### Passage shown:
By Brandon Bailey, San Jose Mercury News –

SAN JOSE, Calif. — Bob Gold’s mother had a remarkable life: Born in Hungary, she survived three Nazi concentration camps, married a refugee from Romania and moved to the United States, where she and her husband worked hard and raised two sons.

Rosa Gold died two years ago at the age of 94, but her son wants future great-grandchildren to know her as he did. Earlier this year, the San Francisco advertising executive used a new Facebook app called Evertalk to create an online memorial to his mother, inviting relatives around the world to contribute their memories and photos, too.

“The whole idea is for people to share,” Gold said. “Maybe a cousin or someone has some photos of Mom and Pop that I never saw.”

Almost since the Web began, people have been creating digital memorials for loved ones or even online epitaphs for themselves. While there are several companies that help build and host such sites, Evertalk is aimed at the growing ranks of Facebook users who are already accustomed to sharing messages, photos and other mementos on the giant social network.

“People want to remember their loved ones,” said Russ Hearl, Evertalk’s founder. “As we increasingly live our lives online, new ways to memorialize people have sprung up in different places. I wanted to build something that was aligned with the way people use Facebook today.”

Facebook itself offers some options for commemorating a person’s life, including preserving the timeline of a Facebook user who has died. (Facebook will also delete a deceased person’s profile at a family member’s request.) Once a timeline is preserved, or put into “memorialized” status, only their Facebook friends can view it and post new messages.

### Recorded data:
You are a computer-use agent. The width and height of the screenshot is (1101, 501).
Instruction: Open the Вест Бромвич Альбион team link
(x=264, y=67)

### Objectives:
a: According to the article on online memorials, who founded Evertalk?
b: Please repeat the article on online memorials word for word, taking everything from "By Brandon Bailey, San" down to "raised two sons.".
c: Carry on the article on online memorials from the point where it stops.
The listing has no connection to the article on online memorials.

### Exercise results:
a: Russ Hearl founded Evertalk.

b:
By Brandon Bailey, San Jose Mercury News –

SAN JOSE, Calif. — Bob Gold’s mother had a remarkable life: Born in Hungary, she survived three Nazi concentration camps, married a refugee from Romania and moved to the United States, where she and her husband worked hard and raised two sons.

c:
One thing Evertalk can’t do is incorporate messages, photos or other material that the subject of the memorial may have posted on their Facebook timeline before dying. Facebook doesn’t let third parties take over someone’s account or alter someone’s timeline after that person dies.

That’s why some experts urge people to make arrangements for handing their passwords to a trusted person when they die. Evan Carroll, co-author of the book “Your Digital Afterlife,” believes people should consider what will happen to all the digital files, photos and other material they keep in password-protected accounts on sites such as Facebook, Google’s Gmail or Yahoo’s Flickr.

Since the policies of each company can vary, Carroll warned, “if you choose not to plan ahead, you have no guarantees about what happens to your digital assets.” Carroll’s blog, “The Digital Beyond,” maintains a list of online services, including Legacy Locker and SecureSafe, that let users store passwords, copies of digital files and messages that will be emailed or otherwise distributed to loved ones when they die.

Some online services will even help people create their own memorial pages—with autobiographical stories, photos, letters to loved ones and instructions about funeral arrangements.

“Define your legacy and tell your story your own way,” says a promotional video for Bcelebrated.com, which lets a user designate certain people who may access the site when the user dies. The service will then send prearranged emails to notify others, along with passwords allowing them to view private letters or pages.

“We wanted to enable people to start preparing these things when they’re healthy and able to do it,” said co-founder Debra Joy, who added that Bcelebrated has about 500 registered accounts and is currently “in conversation with a large media company that wants to acquire us.”

Even while the idea of sharing memories online is appealing, a digital tribute may not last forever. Internet technology changes constantly, and so do many businesses.

One San Francisco startup called 1000memories launched two years ago with the goal of helping people create Web-based memorials for loved ones. The company has since changed its focus to helping people digitize old photos and store them in online albums to share with others.

Even so, Carroll echoed Hearl in saying that interest in online memorials is growing, as people spend more and more time online. “People want to feel connected when they have a loss,” he added.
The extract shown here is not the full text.